Activity: From the entries provided below, copy each line that contains the word "will".
═════ Given data ═════
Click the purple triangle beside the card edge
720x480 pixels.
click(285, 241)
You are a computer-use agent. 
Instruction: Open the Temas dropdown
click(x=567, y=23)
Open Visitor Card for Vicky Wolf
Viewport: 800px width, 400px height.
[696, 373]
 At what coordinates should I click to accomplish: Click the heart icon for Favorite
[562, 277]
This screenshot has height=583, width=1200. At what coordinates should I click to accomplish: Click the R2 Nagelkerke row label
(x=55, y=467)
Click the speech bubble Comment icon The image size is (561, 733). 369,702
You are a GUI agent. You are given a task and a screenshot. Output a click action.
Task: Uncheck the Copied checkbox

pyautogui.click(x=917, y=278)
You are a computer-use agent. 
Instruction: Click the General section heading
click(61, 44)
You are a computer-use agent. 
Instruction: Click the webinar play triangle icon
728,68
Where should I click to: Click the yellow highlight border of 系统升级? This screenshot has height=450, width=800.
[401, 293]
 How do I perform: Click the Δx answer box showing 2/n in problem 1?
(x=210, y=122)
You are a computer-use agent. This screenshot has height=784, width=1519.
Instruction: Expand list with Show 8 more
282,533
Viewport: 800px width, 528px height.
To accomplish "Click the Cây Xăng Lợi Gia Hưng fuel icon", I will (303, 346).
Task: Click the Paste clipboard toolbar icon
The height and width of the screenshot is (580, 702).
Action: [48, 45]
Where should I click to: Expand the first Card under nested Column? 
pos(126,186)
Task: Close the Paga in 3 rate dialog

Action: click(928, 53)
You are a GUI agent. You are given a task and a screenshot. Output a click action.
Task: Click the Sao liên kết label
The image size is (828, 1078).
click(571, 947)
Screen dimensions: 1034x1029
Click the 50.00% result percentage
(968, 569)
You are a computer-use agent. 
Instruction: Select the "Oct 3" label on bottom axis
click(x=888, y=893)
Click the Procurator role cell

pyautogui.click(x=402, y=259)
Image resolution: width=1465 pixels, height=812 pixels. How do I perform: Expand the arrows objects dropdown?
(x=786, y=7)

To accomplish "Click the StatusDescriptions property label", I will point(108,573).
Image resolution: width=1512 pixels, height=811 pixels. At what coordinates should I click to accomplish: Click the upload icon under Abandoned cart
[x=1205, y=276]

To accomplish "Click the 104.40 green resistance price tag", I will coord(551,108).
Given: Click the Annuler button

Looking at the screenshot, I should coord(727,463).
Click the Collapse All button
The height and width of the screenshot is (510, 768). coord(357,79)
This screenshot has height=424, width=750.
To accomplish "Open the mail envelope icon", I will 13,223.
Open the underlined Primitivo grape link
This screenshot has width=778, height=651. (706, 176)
═════
Task result:
To accomplish "Click the Cây Xăng Lợi Gia Hưng fuel icon", I will (303, 346).
To accomplish "Click the StatusDescriptions property label", I will point(108,573).
To accomplish "Click the 104.40 green resistance price tag", I will coord(551,108).
To accomplish "Open the mail envelope icon", I will 13,223.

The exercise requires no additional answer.